Pandemic

Elementary School Calls Cops on 4-Year-Old for Violating Mask Mandate

In the Bay Area and in Los Angeles County, authorities are quickly learning there's little public will to follow their mandates.

|

Last week, a Bay Area principal called the cops on a 4-year-old student who tried to attend Theuerkauf Elementary School without a mask on, in violation of Mountain View Whisman School District's policy.

"I'm going to have to have him removed from campus if you don't leave at this time," the principal, Michelle Williams, can be seen telling the student's father, Shawn, who has asked media organizations to withhold his last name for privacy. The school then called an officer to intervene. In another clip, the school resource officer seems sympathetic to both parties but must do the school district's bidding. Though there is no statewide mandate in place, and many area school districts have different policies, this district had decided that all students must mask in order to attend for the fall.

Shawn had anticipated that his family's decision not to mask would be a problem and contacted school officials in advance of the fall term starting.

"I was looking for accessibility options," Shawn told Fox & Friends First. "The only thing I got back from the principal was a cut-and-paste response." Other school district officials told him that schooling is compulsory in the state starting at age 6; since Shawn's son is 4, he doesn't need to attend.

"This parent worked with an advocacy group outside Mountain View to create a professional video in order to nationally shame a public servant doing her job while maintaining a safe and orderly school," Superintendent Ayindé Rudolph said in a statement sent to parents, not acknowledging that masking 4-year-olds may do more harm than good.

After this incident went viral last week, the school district on Thursday revoked their policy, admitting no wrongdoing and instead cloaking their call in language about how local COVID transmission rates have for now declined enough to put an end to the mandate. Shawn's son was allowed to attend school.

This mandate reversal has echoes of a similar situation that just transpired in Los Angeles County. In mid-July, L.A. County's Barbara Ferrer, the director of the Department of Public Health, announced that universal indoor masking might need to be mandated if COVID transmission rates rise to a "high" level, determined by the authorities as 10 new weekly hospital admissions per 10,000 residents. L.A. County entered this "high" transmission level on July 14, but the Beverley Hills City Council immediately voted not to enforce any mandates if imposed from on high, and Ferrer quickly cooled her jets.

:::::

### Exercises
• a. In the mask mandate article, who is the principal who told the student's father his son would be removed from campus?
• b. Carry on the mask mandate article past its final sentence.

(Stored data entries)
:::::

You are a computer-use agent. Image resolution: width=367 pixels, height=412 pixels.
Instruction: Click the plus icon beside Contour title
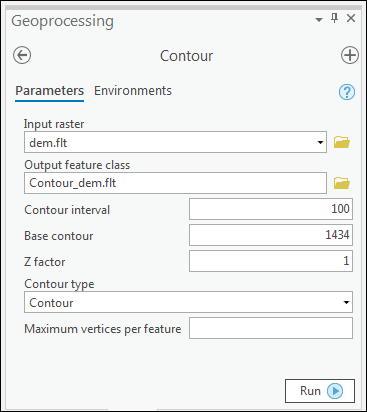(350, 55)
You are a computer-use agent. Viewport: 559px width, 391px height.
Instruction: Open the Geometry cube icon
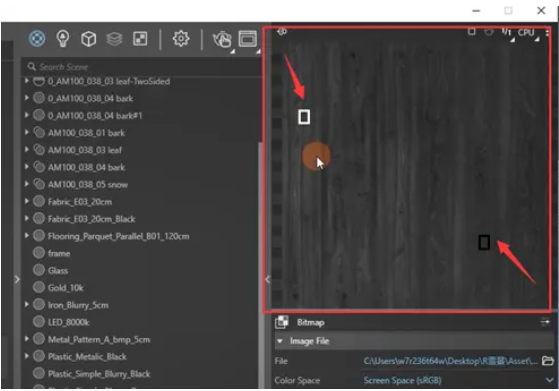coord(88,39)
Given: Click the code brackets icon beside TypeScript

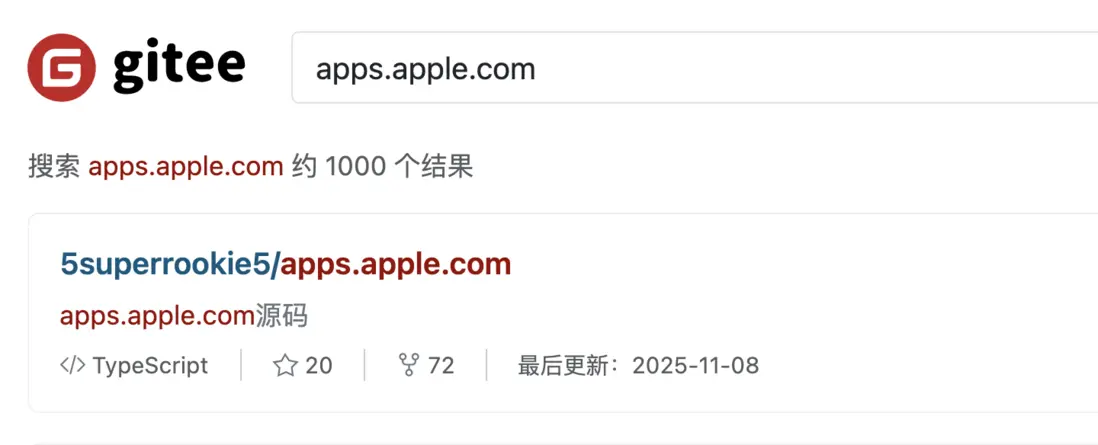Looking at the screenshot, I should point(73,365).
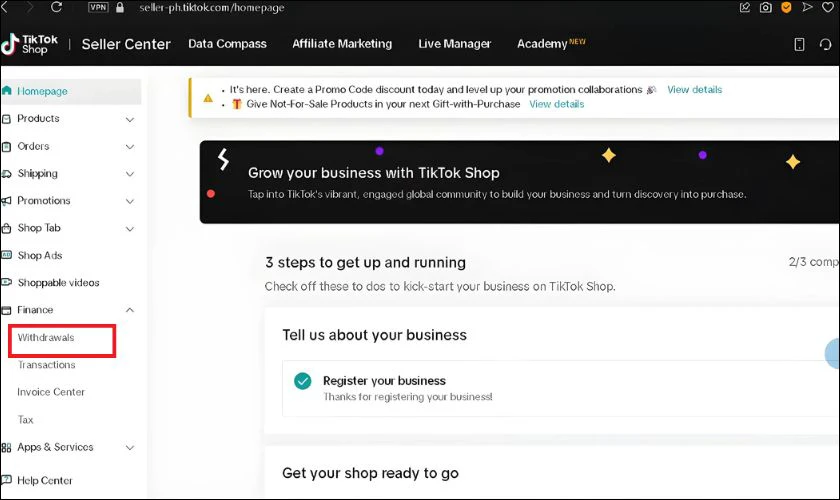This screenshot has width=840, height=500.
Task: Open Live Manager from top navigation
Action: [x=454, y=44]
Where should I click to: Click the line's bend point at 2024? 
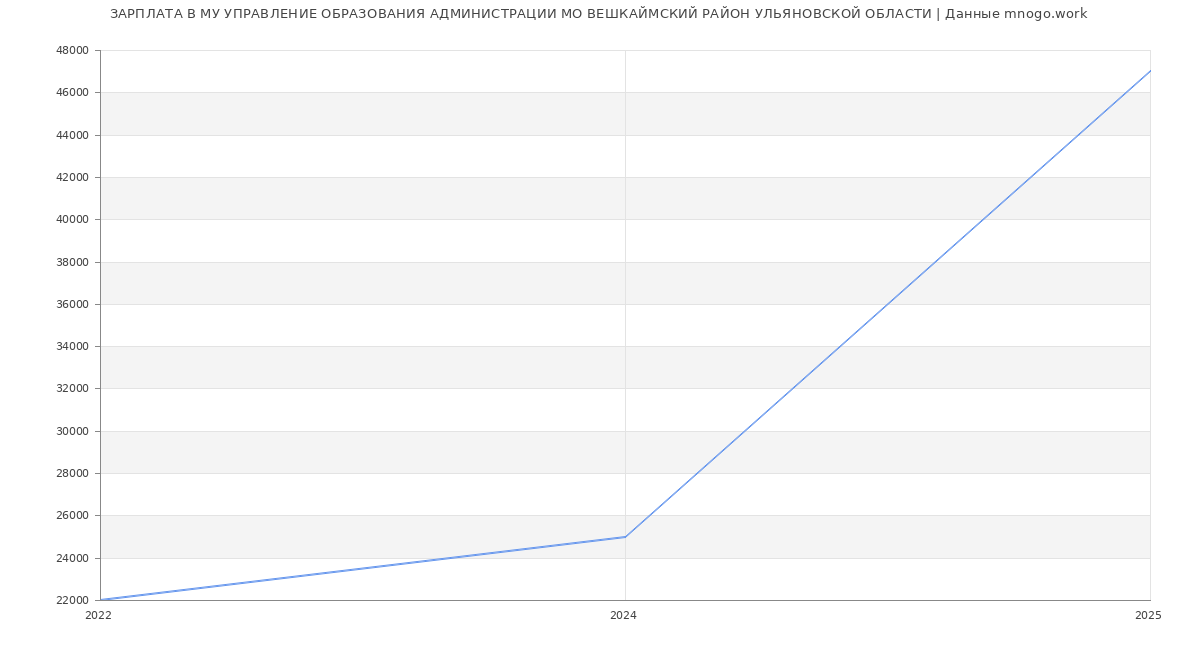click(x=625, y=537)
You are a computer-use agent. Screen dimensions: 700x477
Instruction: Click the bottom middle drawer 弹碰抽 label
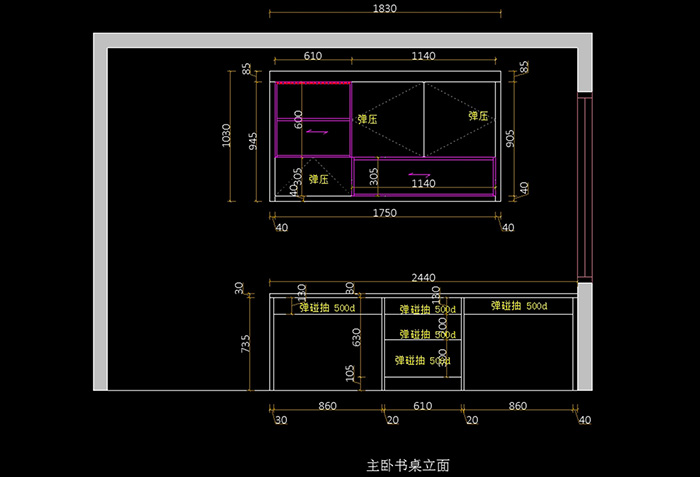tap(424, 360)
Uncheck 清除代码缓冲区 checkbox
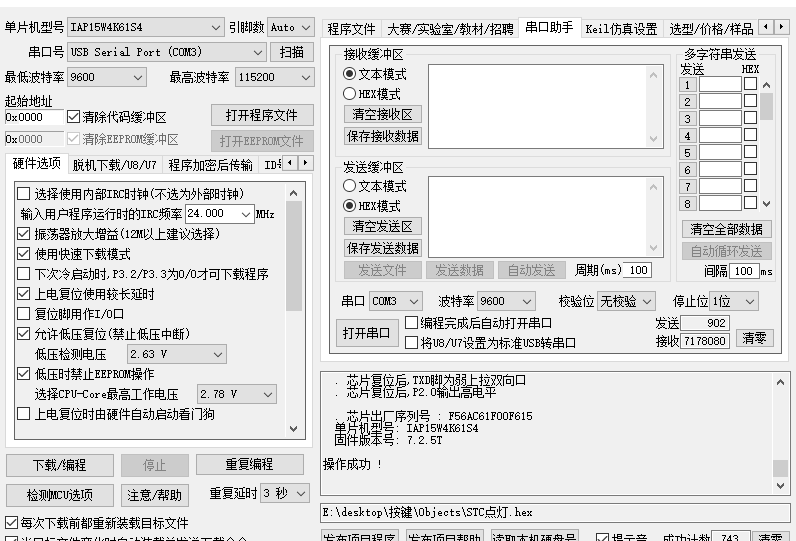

:::::

### Answers by task
• a. Michelle Williams.

• b.
The unpopular mandate had been slated to go into effect on July 29. "It's reasonable to assume that the recent decline we have seen in cases will lead to continued decreases in hospital admissions over the next couple of weeks," Ferrer said July 28, suddenly optimistic, having recently dropped plans for the mandate. (L.A. County technically remained at a "high" transmission level until August 11.)

In both Mountain View and Los Angeles, the mask enforcers won't simply admit that there's little public will to follow these mandates, that they look weak and ineffective if people refuse to obey.

When dropping plans to institute mandates, Ferrer, Rudolph, and other decision makers rarely admit that they were wrong to impose coercive mandates on a largely vaccinated and low-risk general public. They instead claim it's the case counts that have gone down. Since the situation has changed, they say, the mandate is no longer necessary, leaving themselves a little bit of room to reimpose masking at a later date if they deem it appropriate.

Given what we know about how COVID works more than 30 months into this pandemic, armed with vaccines, Paxlovid, and an understanding that this virus does not do much harm to our very youngest, many parents might say kid-masking is never appropriate, contra California's insistent health enforcement apparatus.